Exercise tasks:
**a.** In the forum thread on workouts, what does MARINECOP suggest buying?
**b.** Continue the forum thread on workouts from the point where it stops.

Excerpt:
# Workouts



## JLT770 (Jun 7, 2007)

How do you guys stay in shape? I'm just asking because im curious as to what people already on the job are doing to stay in shape?

More running based workouts or weight training? What would your workout routine look like?


----------



## kwflatbed (Dec 29, 2004)

http://www.masscops.com/forums/showthread.php?t=26409&highlight=stay+shape


----------



## JLT770 (Jun 7, 2007)

Thanks kwflatbed, i know HOW to workout, i was just asking if some members might share their workouts?


----------



## HELPMe (Dec 17, 2004)

if you work in LE you should strength train and do endurance runs. 90% of the time there is an altercation it will be after a run or someone will take off running on you. You need to be in shape enough to catch the suspect and wrestle them to the ground and cuff them.


----------



## MARINECOP (Dec 23, 2003)

Go purchase a heavy bag. Great for cardio and an excellent way to release stress. If you want to get into fighting shape then I highly suggest this http://www.sherdog.com/eshop/10Expand.asp?ProductCode=60


----------



## Guest (Aug 31, 2007)

Dataset extract:
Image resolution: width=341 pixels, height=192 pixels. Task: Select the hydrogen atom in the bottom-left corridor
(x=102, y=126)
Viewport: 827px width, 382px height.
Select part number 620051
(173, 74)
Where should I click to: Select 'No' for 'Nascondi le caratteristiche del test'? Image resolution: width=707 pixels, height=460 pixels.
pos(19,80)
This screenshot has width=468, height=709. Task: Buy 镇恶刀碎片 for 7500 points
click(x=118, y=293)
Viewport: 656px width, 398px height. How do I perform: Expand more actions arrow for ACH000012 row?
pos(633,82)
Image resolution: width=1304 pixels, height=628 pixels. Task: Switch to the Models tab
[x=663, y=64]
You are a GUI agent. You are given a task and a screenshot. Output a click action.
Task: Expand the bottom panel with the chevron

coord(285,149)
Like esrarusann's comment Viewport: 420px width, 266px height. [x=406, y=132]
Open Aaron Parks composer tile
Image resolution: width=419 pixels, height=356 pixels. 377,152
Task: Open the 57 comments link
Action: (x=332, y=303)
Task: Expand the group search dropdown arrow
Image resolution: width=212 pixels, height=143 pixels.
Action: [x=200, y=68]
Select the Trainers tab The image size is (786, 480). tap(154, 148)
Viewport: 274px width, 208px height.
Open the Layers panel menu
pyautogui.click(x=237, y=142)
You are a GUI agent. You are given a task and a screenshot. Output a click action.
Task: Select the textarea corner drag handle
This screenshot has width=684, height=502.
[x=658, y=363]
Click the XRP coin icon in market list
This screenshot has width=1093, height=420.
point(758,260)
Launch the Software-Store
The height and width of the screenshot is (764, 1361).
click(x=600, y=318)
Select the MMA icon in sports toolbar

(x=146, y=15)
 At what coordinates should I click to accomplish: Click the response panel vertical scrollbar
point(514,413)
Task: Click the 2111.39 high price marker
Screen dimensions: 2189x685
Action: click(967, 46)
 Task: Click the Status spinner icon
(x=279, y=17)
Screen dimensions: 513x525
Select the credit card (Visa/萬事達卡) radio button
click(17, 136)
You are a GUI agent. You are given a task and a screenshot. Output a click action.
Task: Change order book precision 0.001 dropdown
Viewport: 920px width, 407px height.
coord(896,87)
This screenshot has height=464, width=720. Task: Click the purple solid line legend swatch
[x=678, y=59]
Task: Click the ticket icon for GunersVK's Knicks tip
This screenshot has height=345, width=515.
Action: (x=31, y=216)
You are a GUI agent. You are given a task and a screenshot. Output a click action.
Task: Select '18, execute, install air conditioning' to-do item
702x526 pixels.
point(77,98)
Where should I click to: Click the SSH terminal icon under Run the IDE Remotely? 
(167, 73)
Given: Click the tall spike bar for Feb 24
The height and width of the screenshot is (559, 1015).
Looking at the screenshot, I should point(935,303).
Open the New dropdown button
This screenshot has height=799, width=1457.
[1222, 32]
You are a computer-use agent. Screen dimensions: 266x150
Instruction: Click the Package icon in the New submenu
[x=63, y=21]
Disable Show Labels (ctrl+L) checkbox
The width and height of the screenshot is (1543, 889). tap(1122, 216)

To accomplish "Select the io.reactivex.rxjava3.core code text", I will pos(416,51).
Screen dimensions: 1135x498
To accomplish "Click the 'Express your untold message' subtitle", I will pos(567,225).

Outputs in order:
**a.** A heavy bag.

**b.**
In my opinion, you need a combination of endurance training (obviously), and train your muscles to handle explosive type muscle movements. Pleiometrics are great for that, but you also have to remember that alot of scumbags are into MMA type grappling now. It might be prudent to work some of that into your workouts along with a heavy bag routine. A skilled grappler with 6 months of real training can be a nightmare if you haven't done some kind of training and exposed yourself to that. The problem for most of us is that we go from sitting down relaxed, to 100% exertion without any stretching or warmup. You need to train your muscles differently to handle that stress. I do pretty much what Marinecop said, combined with sprints and long distance runs 2-3 times per week.


----------



## extremesgs (Aug 24, 2002)

www.crossfit.com

some people can't let go of "Back and bi's, chest and tri's, etc etc"

If you can, check out the link above. It's not the end-all, but it's functional strenth, aerobic, and anaerobic training at its best.

we don't work in a linear environment, so don't train in one.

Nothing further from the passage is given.